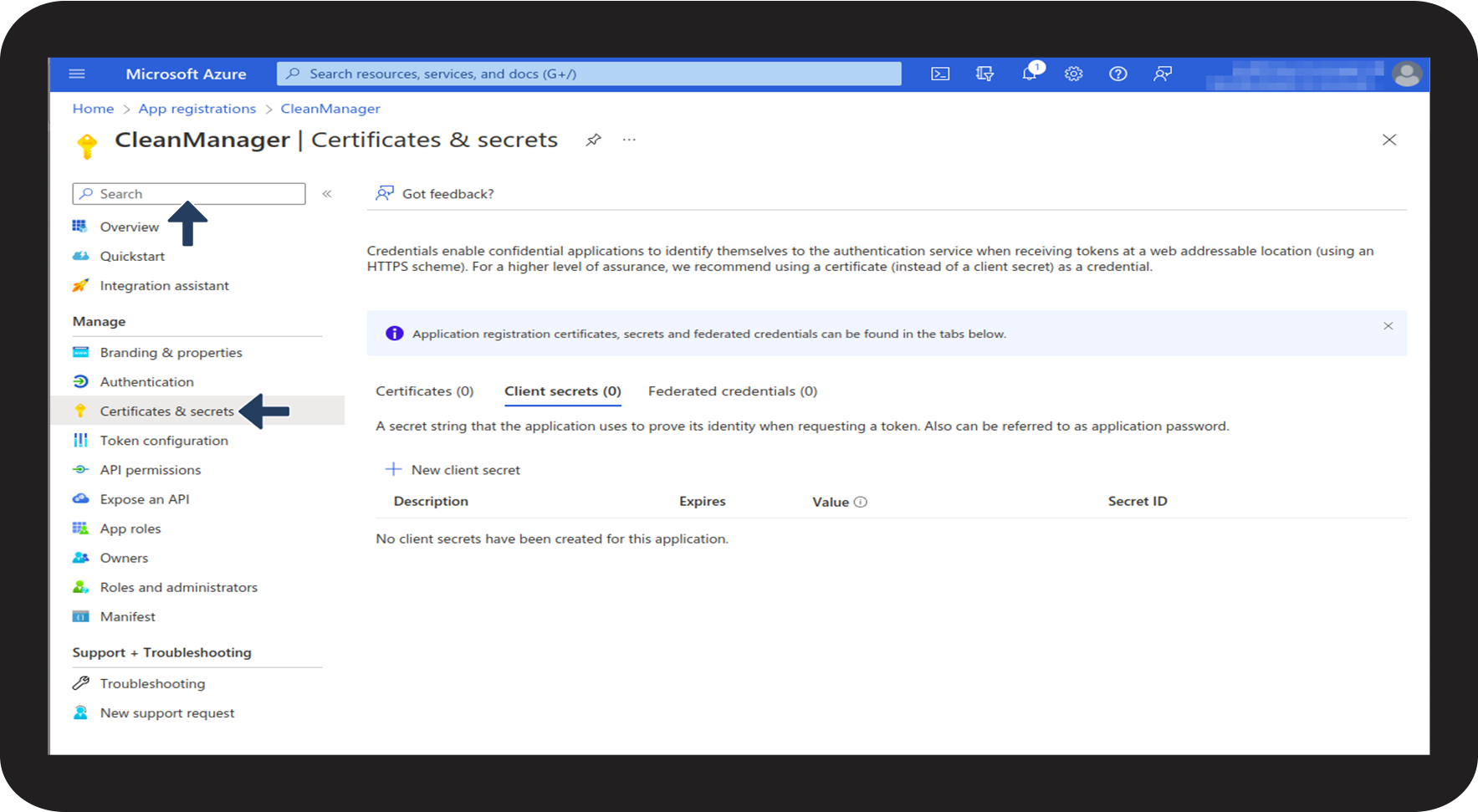Pin the Certificates & secrets page
The image size is (1478, 812).
pyautogui.click(x=593, y=140)
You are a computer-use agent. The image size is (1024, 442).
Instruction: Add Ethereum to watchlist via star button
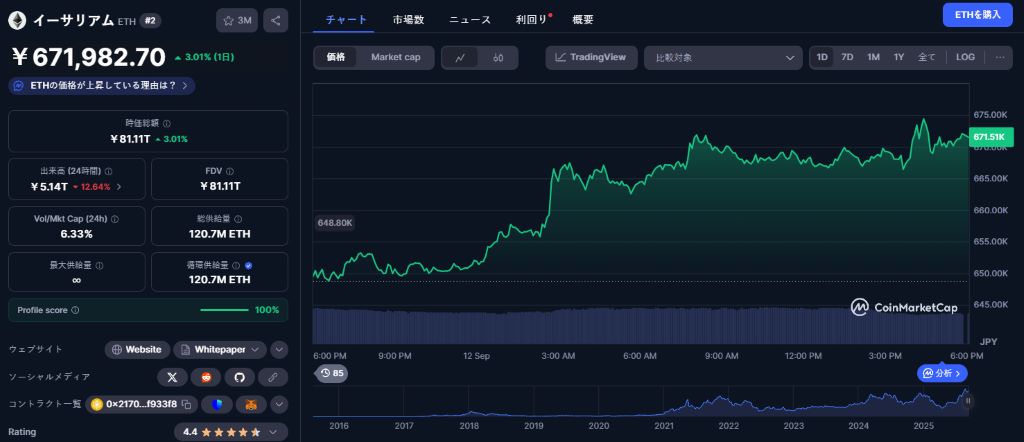[237, 20]
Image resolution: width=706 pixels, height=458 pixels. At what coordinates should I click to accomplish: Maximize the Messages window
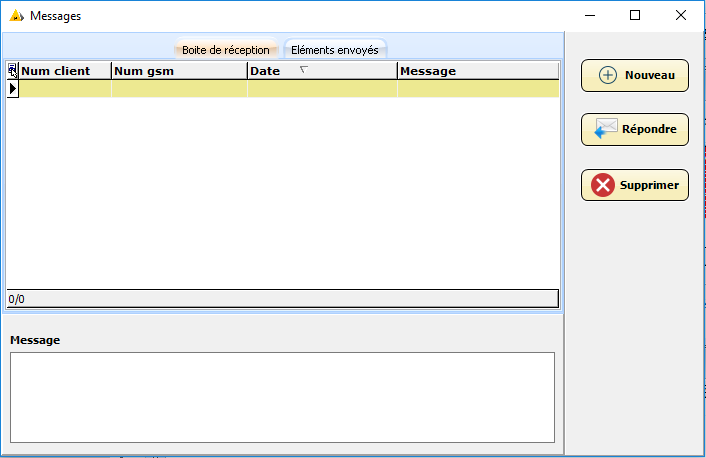click(635, 16)
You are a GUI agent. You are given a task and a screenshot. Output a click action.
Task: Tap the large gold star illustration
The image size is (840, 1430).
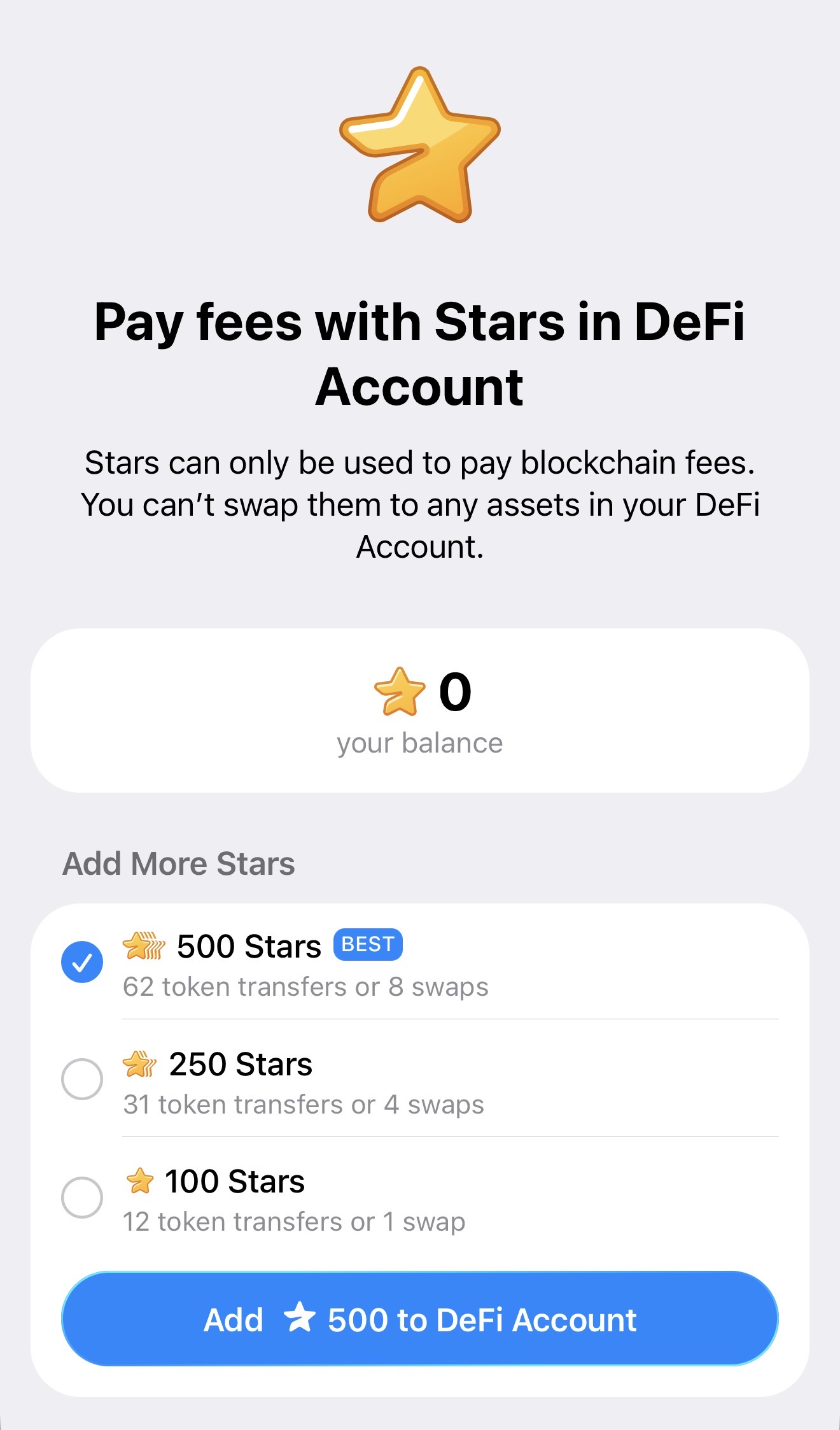pyautogui.click(x=420, y=145)
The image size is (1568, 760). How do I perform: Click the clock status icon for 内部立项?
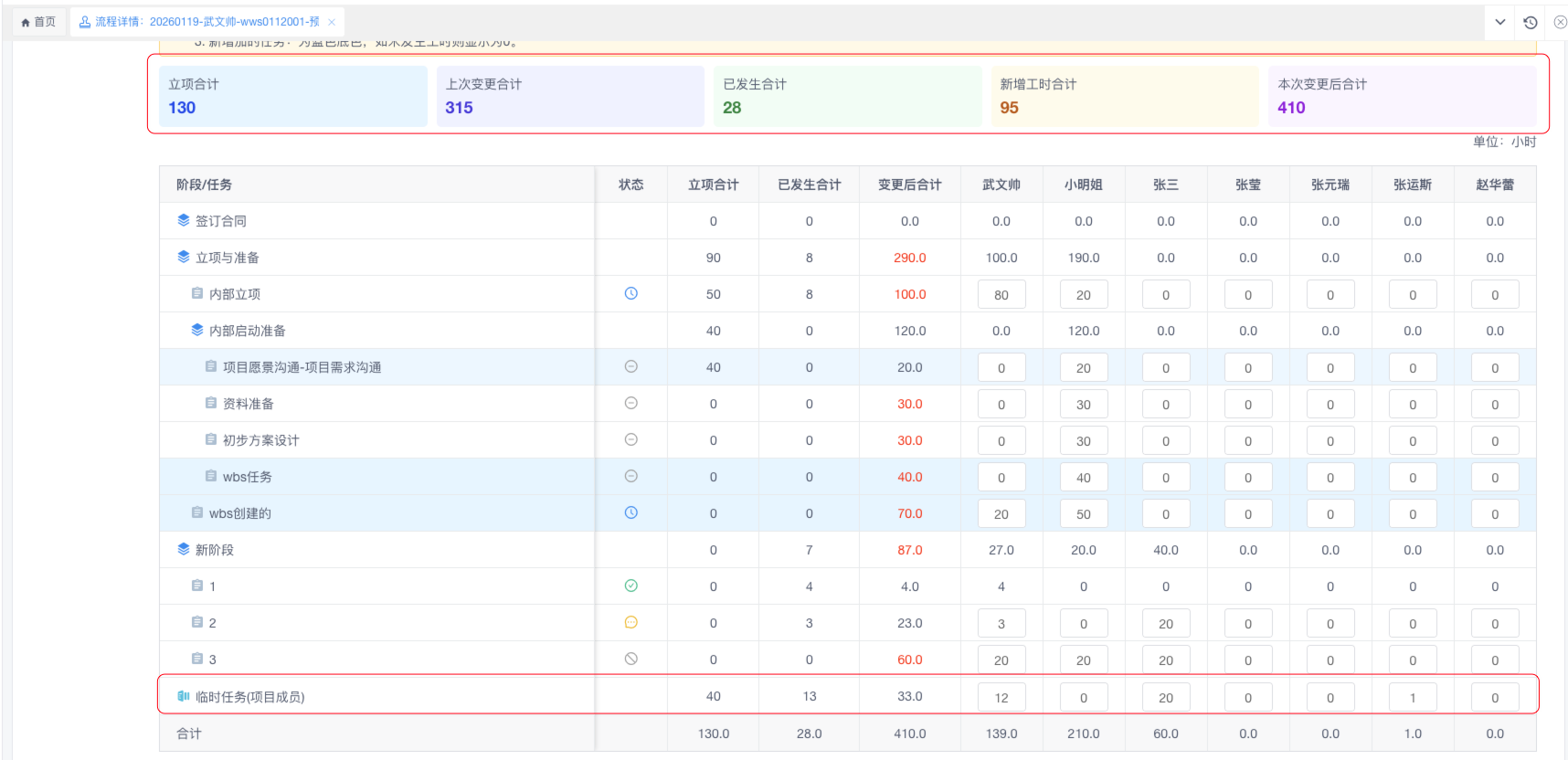point(630,293)
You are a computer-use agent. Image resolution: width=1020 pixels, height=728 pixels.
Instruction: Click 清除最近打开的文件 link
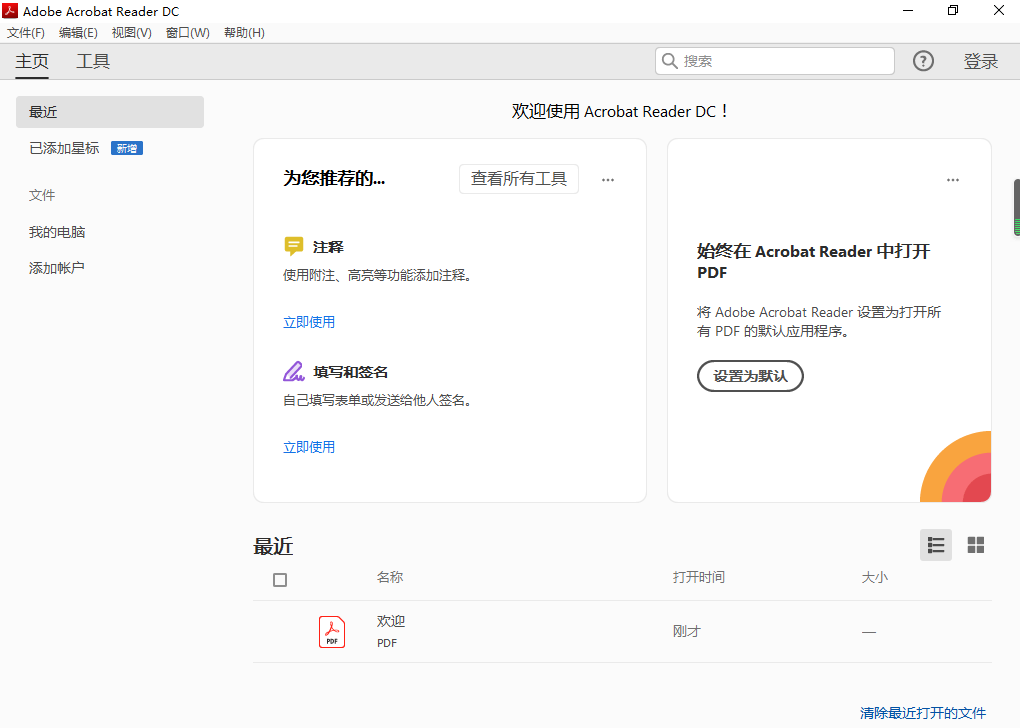[x=922, y=713]
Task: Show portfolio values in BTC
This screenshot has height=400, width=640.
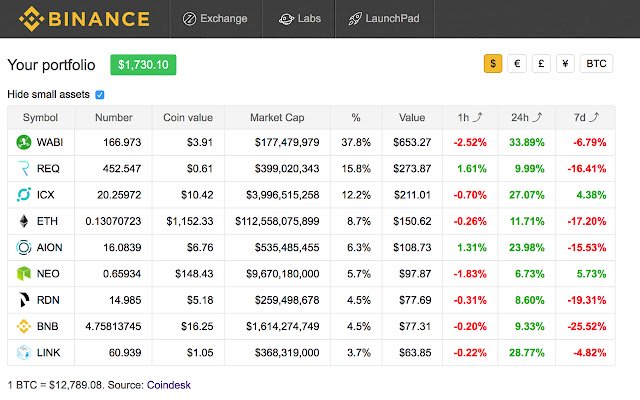Action: point(597,64)
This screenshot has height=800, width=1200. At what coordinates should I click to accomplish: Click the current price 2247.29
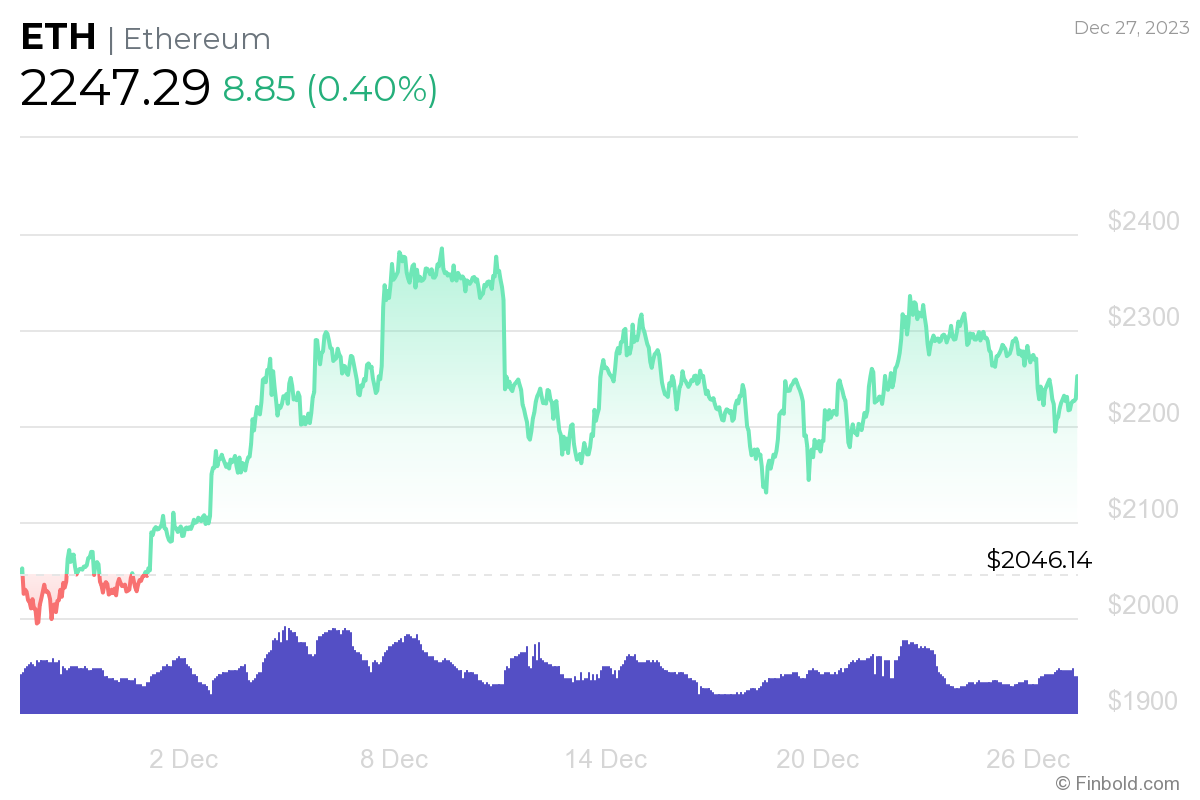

◆ **Brief**
Only the lines from the line with "You are a computer-use agent. Image" to the end of the records should be repeated, exactly and without pictures.

◆ **Your response**
You are a computer-use agent. Image resolution: width=1020 pixels, height=728 pixels.
Instruction: Click 清除最近打开的文件 link
[x=922, y=713]
Task: Show portfolio values in BTC
This screenshot has height=400, width=640.
Action: point(597,64)
This screenshot has height=800, width=1200. At what coordinates should I click to accomplish: Click the current price 2247.29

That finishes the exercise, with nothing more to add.